Est-ce à dire que l’aide humanitaire serait la seule réponse ? Certainement pas. Une force de casques bleus sera utile pour contenir le conflit aux frontières du Tchad et de la Centrafrique. Sur le terrain proprement dit, plusieurs formes d’action sont possibles : soutenir la force inter africaine présente depuis deux ans, qui a montré sa capacité à faire baisser la violence par sa présence sur les lieux d’attaques et sa capacité à négocier avec les divers assaillants, mais qui piétine, faute de moyens logistiques et financiers suffisants ; saisir la Cour pénale internationale pour engager sérieusement des poursuites contre les principaux acteurs de violences, rebelles compris, et ne plus se contenter de menaces plus ou moins crédibles, comme cela a été le cas jusqu’à présent ; geler les avoirs financiers à l’étranger de certains des dignitaires de ce régime qui, pour être islamique, n’en est pas moins affairiste. Ces mesures paraîtront peut-être manquer d’ambition aux yeux des partisans d’une intervention armée. On peut soutenir au contraire que l’ère des missions pacificatrices-civilisatrices est révolue, que les expériences de ces dernières années en Somalie, en Afghanistan et en Irak ont clairement démontré l’impuissance de la force dans de telles situations. Remarquons au passage qu’au Timor et au Kosovo, ce sont de véritables protectorats qui ont été établis, sur des territoires exigus et avec le soutien d’une écrasante majorité de la population, ce qui explique la réussite, au moins technique, des interventions armées dans ces pays. Rien de comparable avec le Darfour.
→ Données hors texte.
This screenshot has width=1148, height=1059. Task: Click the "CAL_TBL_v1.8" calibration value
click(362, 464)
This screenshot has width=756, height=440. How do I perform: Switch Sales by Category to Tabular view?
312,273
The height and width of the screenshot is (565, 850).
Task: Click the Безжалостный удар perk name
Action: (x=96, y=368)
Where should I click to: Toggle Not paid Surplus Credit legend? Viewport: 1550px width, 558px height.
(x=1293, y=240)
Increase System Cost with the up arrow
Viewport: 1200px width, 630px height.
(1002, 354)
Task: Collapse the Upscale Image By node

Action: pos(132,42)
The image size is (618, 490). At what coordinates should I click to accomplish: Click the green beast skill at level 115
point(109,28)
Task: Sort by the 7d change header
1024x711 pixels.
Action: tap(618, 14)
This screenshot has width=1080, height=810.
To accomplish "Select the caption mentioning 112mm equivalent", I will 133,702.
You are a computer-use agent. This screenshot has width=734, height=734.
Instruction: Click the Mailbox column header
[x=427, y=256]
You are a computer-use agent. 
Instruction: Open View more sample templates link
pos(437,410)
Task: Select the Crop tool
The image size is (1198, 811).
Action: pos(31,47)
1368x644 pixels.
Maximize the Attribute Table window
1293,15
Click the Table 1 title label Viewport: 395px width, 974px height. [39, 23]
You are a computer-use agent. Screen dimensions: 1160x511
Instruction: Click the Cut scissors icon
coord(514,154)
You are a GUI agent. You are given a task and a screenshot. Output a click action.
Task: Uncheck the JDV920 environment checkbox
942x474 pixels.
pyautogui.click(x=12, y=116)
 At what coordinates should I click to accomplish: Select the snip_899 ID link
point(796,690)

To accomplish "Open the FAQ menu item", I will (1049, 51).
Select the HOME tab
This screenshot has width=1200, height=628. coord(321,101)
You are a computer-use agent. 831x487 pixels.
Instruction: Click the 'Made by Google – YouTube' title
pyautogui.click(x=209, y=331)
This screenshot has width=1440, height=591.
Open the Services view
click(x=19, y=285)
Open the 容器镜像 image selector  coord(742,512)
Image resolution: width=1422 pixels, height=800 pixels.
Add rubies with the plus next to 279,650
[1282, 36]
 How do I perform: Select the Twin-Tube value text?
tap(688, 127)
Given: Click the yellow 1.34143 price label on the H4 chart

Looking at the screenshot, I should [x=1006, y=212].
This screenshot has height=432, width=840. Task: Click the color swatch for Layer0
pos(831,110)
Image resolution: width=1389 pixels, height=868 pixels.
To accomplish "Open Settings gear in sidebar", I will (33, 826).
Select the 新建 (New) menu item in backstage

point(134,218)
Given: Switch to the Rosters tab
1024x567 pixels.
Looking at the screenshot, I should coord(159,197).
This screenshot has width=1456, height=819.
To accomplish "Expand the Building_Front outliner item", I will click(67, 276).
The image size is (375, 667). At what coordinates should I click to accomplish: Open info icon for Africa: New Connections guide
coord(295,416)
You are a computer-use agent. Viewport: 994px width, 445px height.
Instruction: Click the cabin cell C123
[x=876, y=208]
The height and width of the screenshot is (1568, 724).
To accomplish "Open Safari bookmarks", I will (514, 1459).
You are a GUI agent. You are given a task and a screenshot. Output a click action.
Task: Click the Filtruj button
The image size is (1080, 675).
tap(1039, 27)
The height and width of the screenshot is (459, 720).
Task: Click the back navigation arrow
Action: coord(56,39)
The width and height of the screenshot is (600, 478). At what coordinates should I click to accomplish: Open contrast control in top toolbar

Les manifestes interventionnistes publiés ces dernières semaines versent dans un maximalisme déconcertant, l’indignation tenant souvent lieu d’analyse et l’ignorance de détermination. Puisant dans le lexique de la lutte des races, la vision doloriste qui les inspire réduit le conflit du Darfour à un face-à-face entre « noirs » et « arabes », victimes civiles et tueurs sans pitié. Mais entre le tout- militaire et la contemplation passive du désastre, un espace d’action existe. A condition de garder à l’esprit que personne ne pourra se substituer aux intéressés pour établir les conditions d’un compromis acceptable permettant l’arrêt des violences.